Dear Jerry,

I don't have the kind of credentials you have for entering this discussion. I'm a professional novelist who has science as a hobby. So you may want to keep that in mind as you read on.

Saturday afternoon, a small group of members of the Washington Evolutionary Systems Society (WESS) will meet in the Department of Mathematics at Georgetown University to discuss "Into the Cool". (Eric Schnieder, Alicia Juarrero, Bob Ulanowicz and myself are among the founding members of WESS.) The discussion of "Into the Cool" is open and we invite you to participate. Eric has sent us some questions he wishes us to address. Professor Prigogine spoke to WESS on several occasions and was the only honorary member of WESS. In the WESSbook group we have discussed the books of many evolutionary theorists, including the works of Prigogine, Alicia Juarrero, Ulanowicz, Rosen, and perhaps a hundred others. (Victoria: We would be delighted if you would join us!)

Thanks for invitation. It sounds like a fascinating group. I mentioned (I think) in my first post that I haven't finished reading _Into the Cool_ yet. As I read further I see similarities between their idea that complex systems are "fueled by the gradient" and Peirce's notion that difference (which must spontaneously arise from sameness) drives complexity. Perhaps not incidently, it's also not so dissimilar from Hebraic creation myths which say that the universe began when the void was separated into day and night.

If I were wise, I would wait until I finished the book before discussing it. But I'm not wise, only anxious to be set straight. It seems to me that S & S's thesis in Into the Cool is this: The purpose of complex systems is to reduce the gradient. The second law of thermodynamics is responsible for the rise of complex systems. The latter statement must be a product of my misreading and I'm trying to correct it. Laws don't cause things: they are merely statements about the global effects of local mechanisms.

My comments then are: Reducing the gradient is what a complex system _does_, but what a complex system does does not explain how it arose. This seems to require an additional step.

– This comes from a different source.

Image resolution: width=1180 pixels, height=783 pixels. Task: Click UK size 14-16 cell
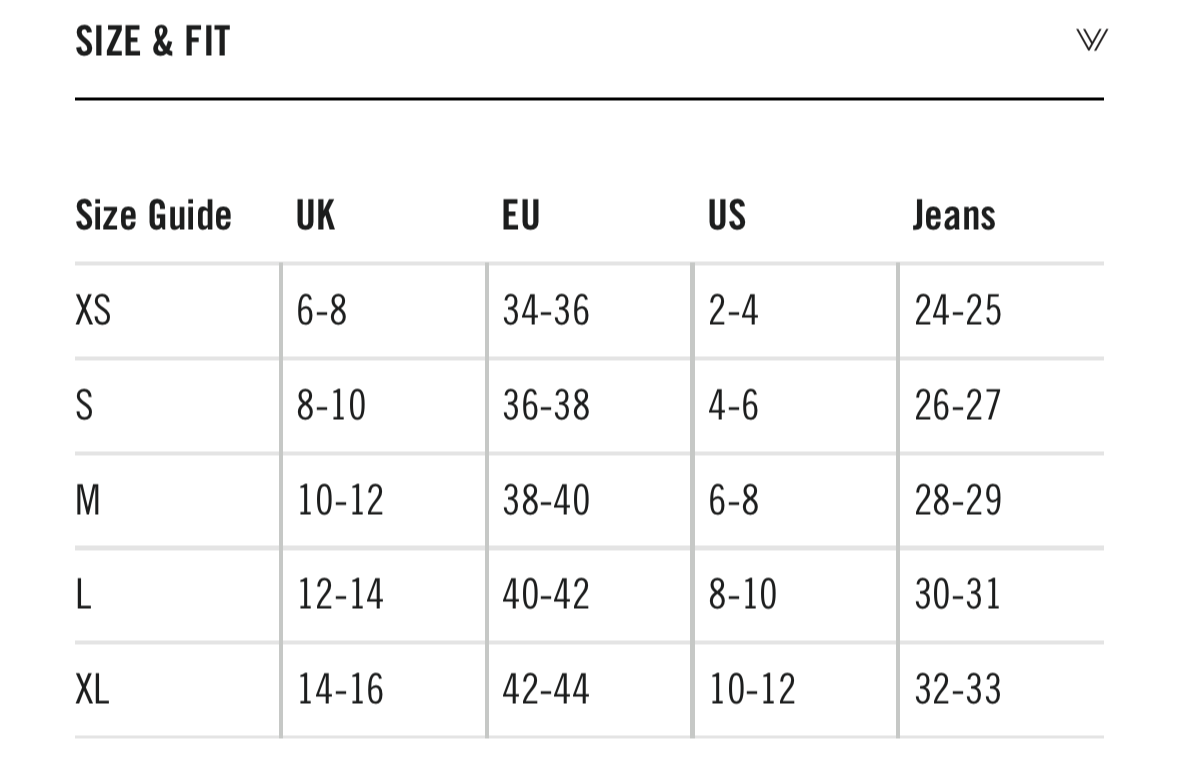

As S&S say, it is a pre-existing, sufficiently steep, gradient that causes a complex system to arise. In their words, complexity is "fueled by the gradient." This secondary claim seems inconsistent with what seems to me the primary claim that it is the tendency of the gradient to be reduced (the 2nd law) that causes complex systems to arise. The deeper question, it seems to me, is what caused the first gradient(s) to form? or as Peirce roughly puts it, How does difference arise from sameness?

The answer, I am coming to believe while reading S & S, has more to do with the mechanics behind the third law of thermodynamics, not the second. (Pressure in a given volume increases or decreases with temperature, at absolute 0 there is 0 entropy.) As S & S write, 'the presence of a nearby gradient puts pressure, sometimes literally, on particles moving willy-nilly to come together, however fleetingly, into gradient-reducing "selves."' (p.113) This section really appealed to my understanding of telic processes. As molecules become more dense, the speed and occurrence of communication increases, causing sameness to set in among the interacting molecules. When we begin to focus on instances of "communication" between molecules, Peircean semiotics becomes, I believe, important to understanding the mechanisms of self-organization. When semiotics enters, so does teleology.
On Apr 20, 2006, at 10:15 AM, gnusystems wrote:

I suspect that when modern science decided to stop talking about final
causes, it did so because it failed to distinguish between final cause
and final state.

I think you are right. That's the feeling I got reading Into the Cool,
but I could not express it so well.

I believe that the challenge of "final cause" is a temporal challenge. In short, one has to imagine one future point in time acting on the present. In a simple sentence: The death of Bill Clinton in 2035 caused G W Bush to end the war in 2006.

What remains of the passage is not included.